On Mon, Apr 18, 2022 at 7:11 AM Jan Lehnardt <[email protected]> wrote:
>
> Professional Support for Apache CouchDB:
> https://neighbourhood.ie/couchdb-support/
>
> *24/7 Observation for your CouchDB Instances:
> https://opservatory.app
>
> > On 4. Apr 2022, at 18:21, Roberto Iglesias <[email protected]>
> wrote:
> >
> > Hello.
> >
> > About 1 year ago, we had two CouchDB 2.3.1 instances running inside
> Docker containers and pull-replicating one each other. This way, we could
> read from and write to any of these servers, although we generally choose
> one as the "active" server and write to it. The second server would act as
> a spare or backup.
> >
> > At this point (1y ago) we decided to migrate from CouchDB version 2.3.1
> to 3.1.1. Instead of upgrading our existing databases, we added two extra
> instances and configure pull replications in all of them until we get the
> following scenario:
> >
> > 2.3.1-A <===> 2.3.1-B <===> 3.1.1-A <===> 3.1.1-B
> >
> > where <===> represents two pull replications, one configured on each
> side. i.e: 2.3.1-A pulls from 2.3.1-B and vice versa.
> >
> > If a write is made at 2.3.1-A, it has to make it through all servers
> until it reaches 3.1.1-B.
> >
> > All of them have an exclusive HDD which is not shared with any other
> service.
> >
> > We have not a single problem with 2.3.1.
> >
> > After pointing our services to 3.1.1-A, it gradually started to increase
> Read I/O wait times over weeks until it reached peaks of 600ms (totally
> unworkable).
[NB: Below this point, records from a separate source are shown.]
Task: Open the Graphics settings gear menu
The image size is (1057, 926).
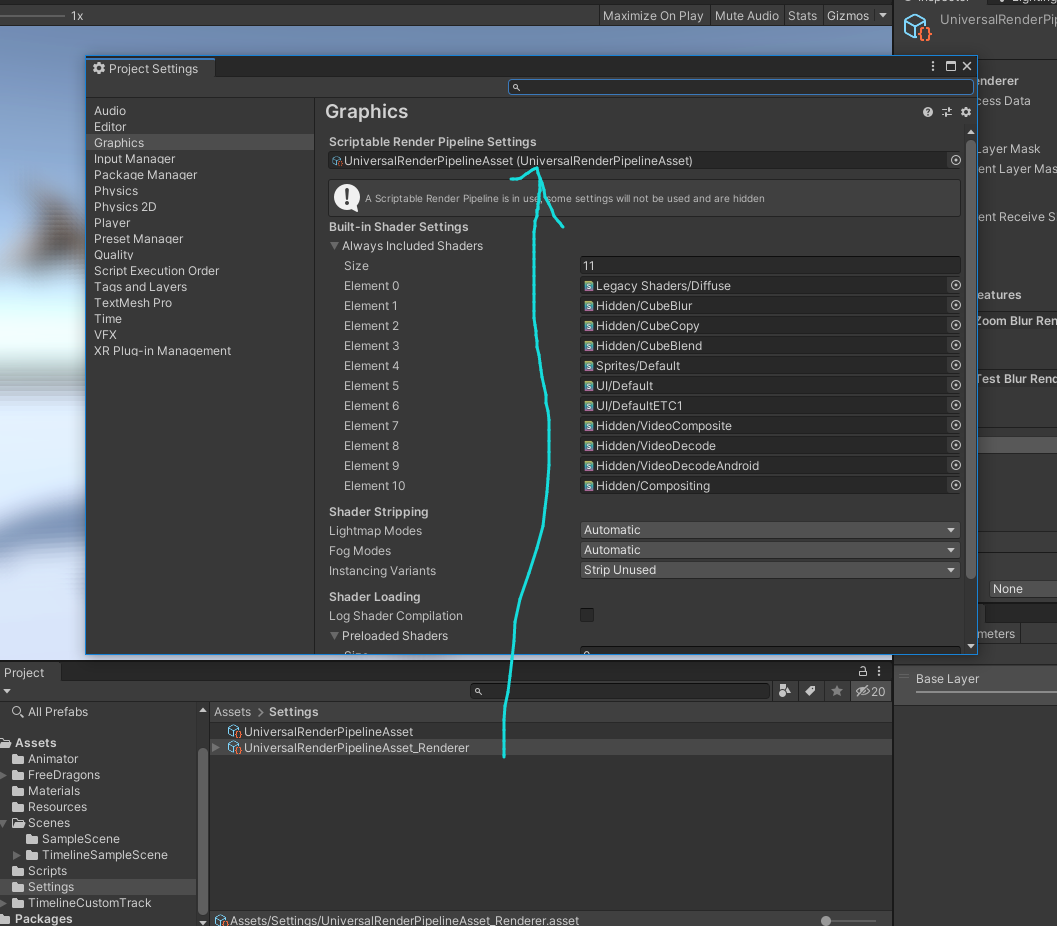Action: pos(965,112)
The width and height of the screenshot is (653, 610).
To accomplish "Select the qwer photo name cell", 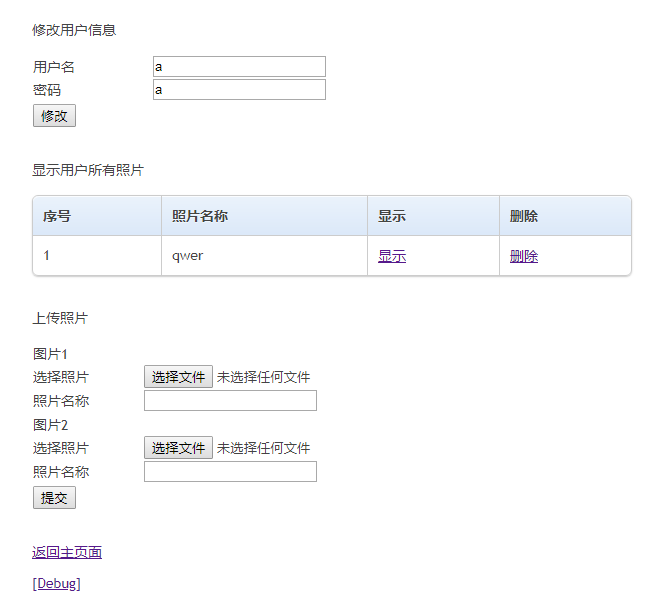I will tap(264, 256).
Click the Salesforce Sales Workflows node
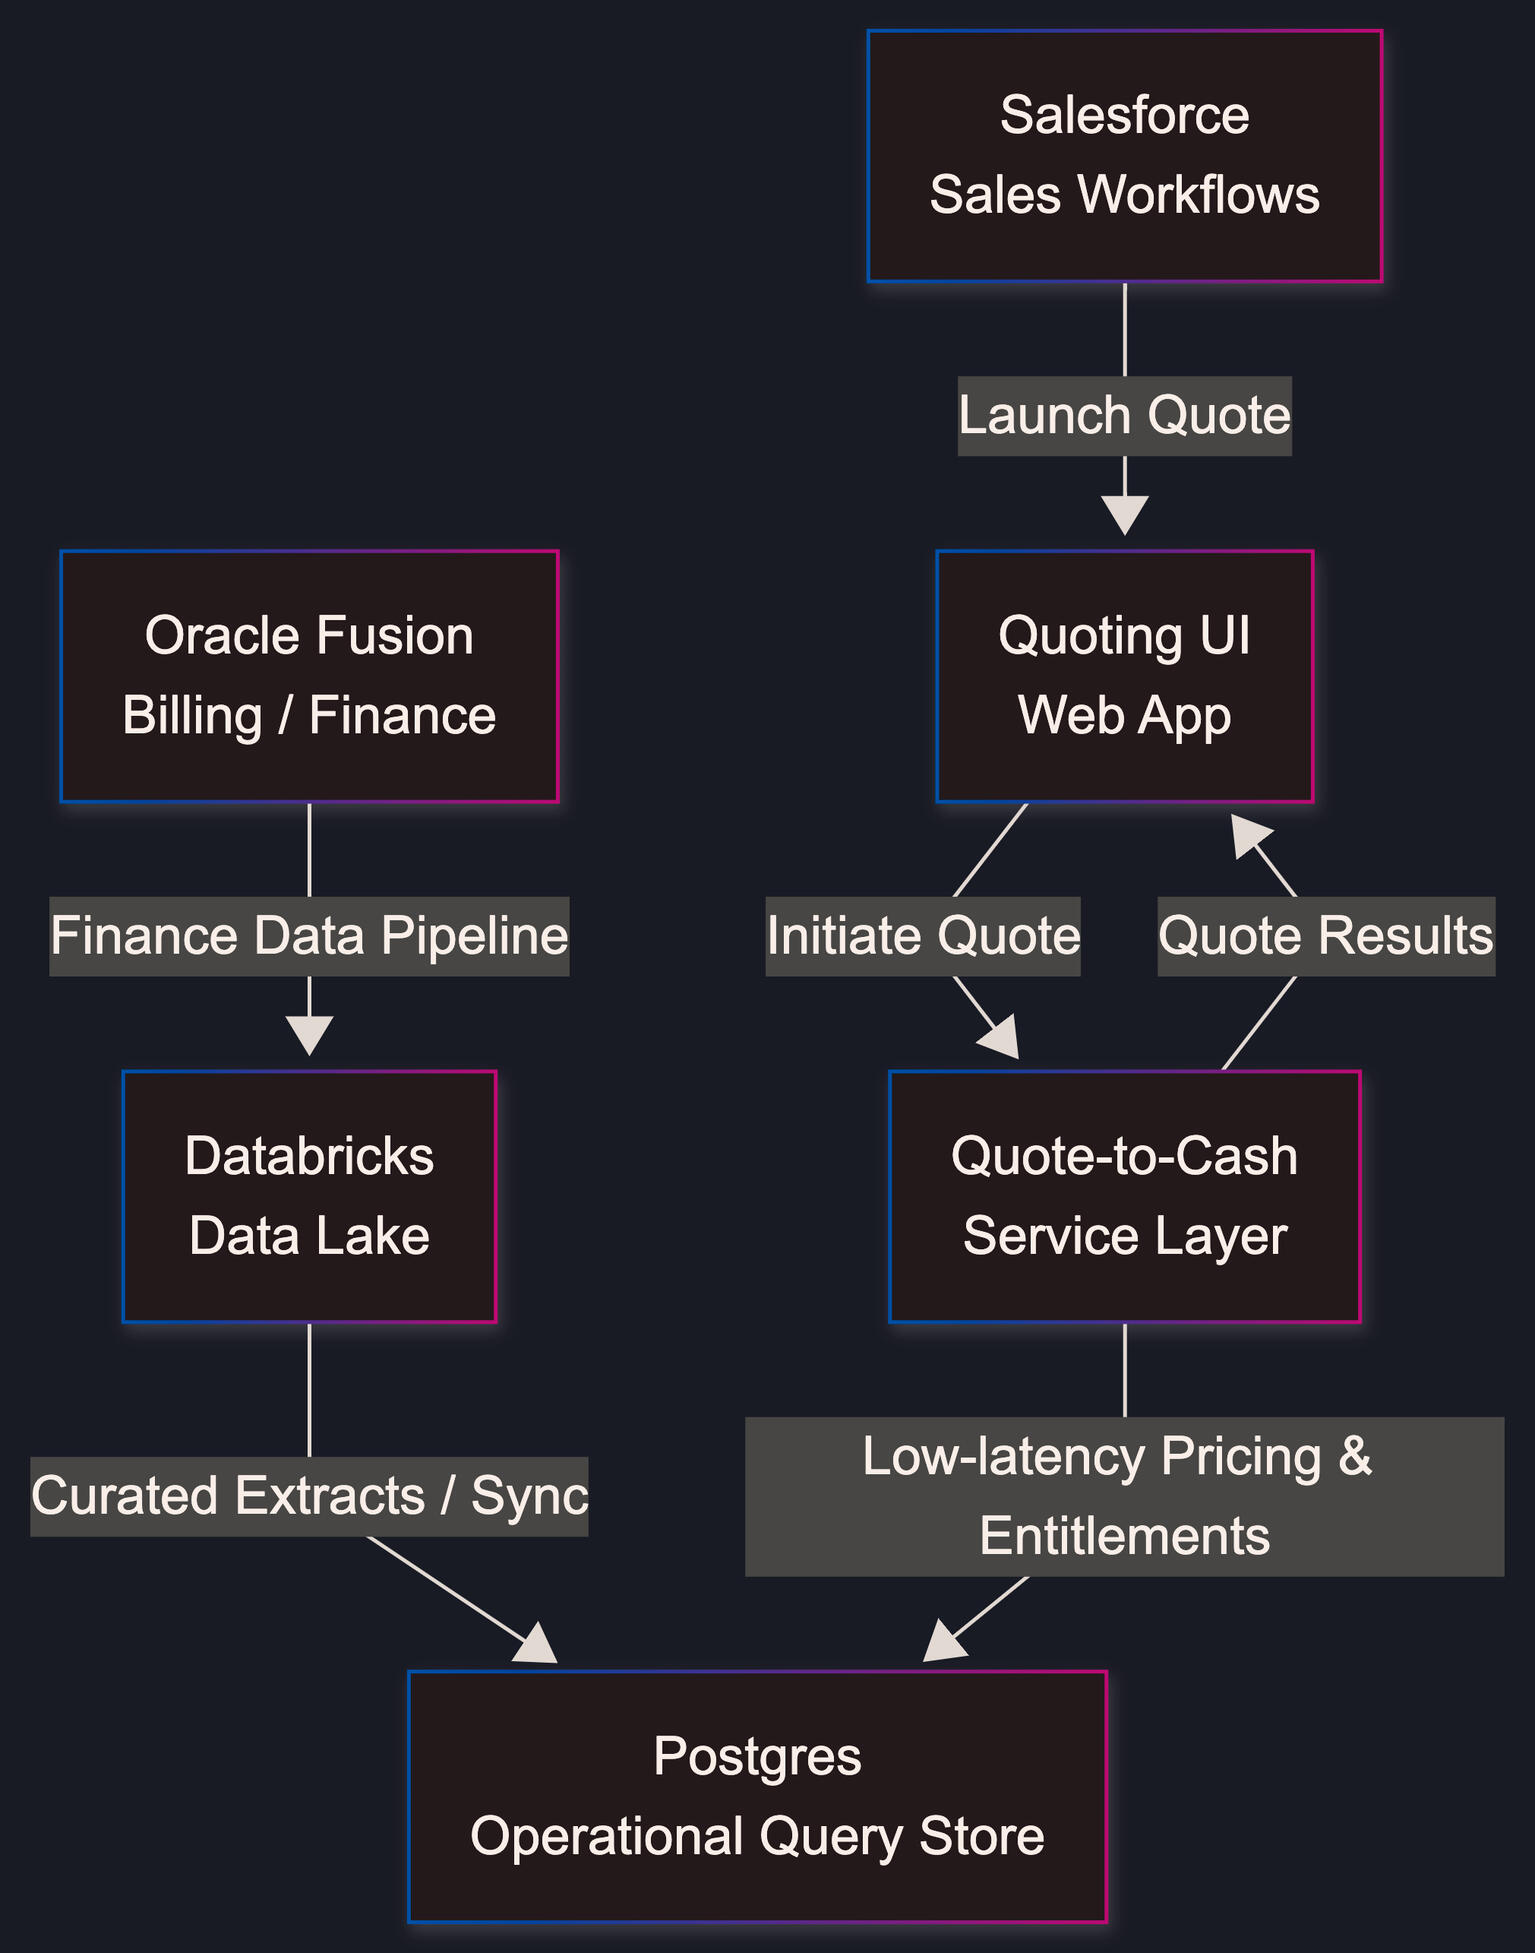The height and width of the screenshot is (1953, 1535). pos(1124,155)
So we stopped making write requests (http POST) to it and
> pointed all applications to 3.1.1-B. 3.1.1-A was still receiving writes but
> only by replication protocol, as I explained before.
> >
> > At 3.1.1-A server, disk stats decreased to acceptable values, so a few
> weeks after we pointed applications back to it in order to confirm whether
> the problem is related to write requests sent from our application or not.
> Read I/O times did not increase this time. Instead, 3.1.1-B (which handled
> application traffic for a few weeks), started to show the same behaviour,
> despite it was not handling requests from applications.
> >
> > It feels like some fragmentation is occurring, but filesystem (ext4)
> shows none.
> >
> > Some changes we've made since problem started:
> > • Upgraded kernel from 4.15.0-55-generic to 5.4.0-88-generic
> > • Upgraded ubuntu from 18.04 to 20.04
> > • Deleted _global_changes database from couchdb3.1.1-A
> >
> > More info:
> > • Couchdb is using docker local-persist (
> https://github.com/MatchbookLab/local-persist) volumes.
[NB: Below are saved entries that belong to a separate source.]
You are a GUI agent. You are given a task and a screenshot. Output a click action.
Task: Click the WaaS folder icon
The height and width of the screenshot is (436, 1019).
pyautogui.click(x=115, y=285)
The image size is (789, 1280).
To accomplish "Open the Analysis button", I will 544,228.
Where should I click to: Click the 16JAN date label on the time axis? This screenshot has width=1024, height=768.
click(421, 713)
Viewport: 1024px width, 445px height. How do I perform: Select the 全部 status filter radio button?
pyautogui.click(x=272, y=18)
> > • Disks are WD Purple for 2.3.1 couchdbs and WD Black for 3.1.1
> couchdbs.
> > • We have only one database of 88GiB and 2 views: one of 22GB and
> a little one of 30MB (highly updated)
> > • docker stats shows that couchdb3.1.1 uses lot of memory compared
> to 2.3.1:
> > • 2.5GiB for couchdb3.1.1-A (not receiving direct write requests)
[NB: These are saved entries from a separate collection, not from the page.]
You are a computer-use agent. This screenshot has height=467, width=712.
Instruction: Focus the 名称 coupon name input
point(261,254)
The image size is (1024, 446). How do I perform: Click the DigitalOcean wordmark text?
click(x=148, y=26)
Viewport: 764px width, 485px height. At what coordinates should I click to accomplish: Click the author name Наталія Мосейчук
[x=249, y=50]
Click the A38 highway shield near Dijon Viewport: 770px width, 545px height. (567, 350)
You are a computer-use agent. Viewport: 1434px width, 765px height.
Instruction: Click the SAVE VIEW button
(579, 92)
> > • 5.0GiB for couchdb3.1.1-B (receiving both read and write
> requests)
> > • 900MiB for 2.3.1-A
> > • 800MiB for 2.3.1-B
> > • Database compaction is run at night. Problem only occurs over
> day, when most of the writes are made.
>
> Did you account for the completely rewritten compaction daemon (smoosh)
> that has a different configuration from the one in 2.x?
>
> https://docs.couchdb.org/en/stable/maintenance/compaction.html#compact-auto
>
> Otherwise you might see compaction going on at all times (what we
> recommend, usually), rather than what you expect: just at night.
>
> And in general, at this point, we strongly recommend running on SSDs for
> the obvious speed benefits :)
>
> And finally: which Erlang version are you running? There are a few odd
> ones out there that might affect what you’re doing.
>
> Best
> Jan
> —
> > • Most of the config is default.
> > • Latency graph from munin monitoring attached (at the peak, there
> is an outage of the server caused by a kernel upgrade that went wrong)
> >
> > Any help is appreciated.
> >
> > --
> > --
> >
> > Roberto E. Iglesias
>
>